Poland's demographic time-bomb

By bne IntelliNews July 11, 2012

Bogdan Turek in Warsaw -

Poland's population is declining year by year and demographic experts say the number will dwindle from 37m to 31m by 2050 unless it creates incentives for foreigners to settle. That will be hard for a country not known for its welcoming attitude to immigrants.

"The decreasing population trend of the Polish nation cannot be resolved only by incentives to have more children," says Krystyna Iglicka, an expert on immigration problems at Warsaw's Lazarski University. "We should focus on immigrants."

Russians, Ukrainians and Belarusians, who are culturally close to Poles, would be the best bet, but existing bureaucratic barriers and lack of legal protections for foreign-born residents scare them away. This can be seen in the statistics, which show that the number of "mixed" marriages has dropped by 10% and number of children born to such couples fell by one sixth over the last two years.

Iglicka says immigrants from the east do not want to settle in Poland, primarily because of discrimination against them on the labour market. "Polish managers have usually two kinds of offers: house cleaning, or work in so-called social agencies - or brothels - despite the fact that many of the women are graduates of higher establishments and speak Polish," Iglicka says. "Poland is a difficult country for immigrants, and the stay here often turns into economic degradation."

Demographic experts warn that Poland will be short of some 5m-6m workers by 2060, for which formulating a decent immigration policy, with incentives to settle in Poland, could be a remedy. "A quick system should be introduced for recognizing foreign diplomas," says Miroslaw Biernacki, an expert in the Institute of Public Affairs. "The complicated recognition procedures of diplomas deter engineers or doctors from coming come to Poland."

Yet even ethnic brothers such as the roughly 70,000 Poles who were deported to Kazakhstan under Stalin during World War II don't appear particularly welcome in their homeland. The Polish statistical office GUS says that only 5,200 have resettled to Poland in the last 10 years. Svetlana Kot, who married a Pole and got Polish citizenship, says her mother is still stuck in Kazakhstan. "She knows how difficult it is to prove that that she has Polish roots, so she decided to stay for the next five years to reach retirement age and get a pension in Kazakhstan," she says. "Then, after coming back to Poland, she will not be a financial burden for her family."

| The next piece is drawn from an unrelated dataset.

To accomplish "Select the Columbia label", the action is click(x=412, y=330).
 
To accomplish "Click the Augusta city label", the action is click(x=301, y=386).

The media recently highlighted the case of Olech Zych, a 50-year-old monk of Polish descent who was born in Ukraine and whose mother was Polish and father Ukrainian. The authorities rejected his application to get Polish citizenship because the birth certificate of his mother did not specify her nationality, although she had another official document issued by Ukrainian authorities saying she was Polish. The monk had to leave Poland to avoid deportation. "There is little time left to change Polish immigration policy," Biernacki says. "Foreigners are simply discouraged from settling in Poland."

The number of naturalization documents issued since 2005 is low. Only 6,937 people, chiefly Ukrainians and Belarusians, got Polish citizenship from 2005 to 2009. In 2010, 2,019 naturalization documents were issued and in 2011, a total of 2,375.

Back home

Still, there are some encouraging signs. In 2011, John Abraham Godson, a Nigerian who has lived in Poland for almost half his life and is a Polish citizen, become the first black man to become a member of parliament in Poland. Godson's success has been hailed as a landmark in a country where there are just 4,000 black people.

The huge outflow of people from Poland when it joined the EU has also abated and even reversed as the economic crisis in Western Europe deepens.

GUS, the statistical office, estimates that over 1.7m Poles left Poland in the six years after Poland joined the EU in 2004, most to the UK and Ireland. Angel Gurria, OECD Secretary-General, said in June that her organisation has noted significant re-flows of migrants back into Poland from places hard hit by the crisis. Once a magnet for migrant workers particularly Poles, Ireland has witnessed a dramatic reversal in migration trends, with around 34,000 people emigrating in 2010 as well as in 2011 - equal to 1% of its national population.

One new trend among Poles is not to emigrate far away from home, but only to settle across the Polish-German border. There are about 460,000 Poles living in Germany now. The German Institute of Public Affairs says that some 4,500 Polish families bought houses or apartments in the Maklemburg region near the Polish city of Szczecin. "The number of settlers doubled in the last seven years and is growing," it notes.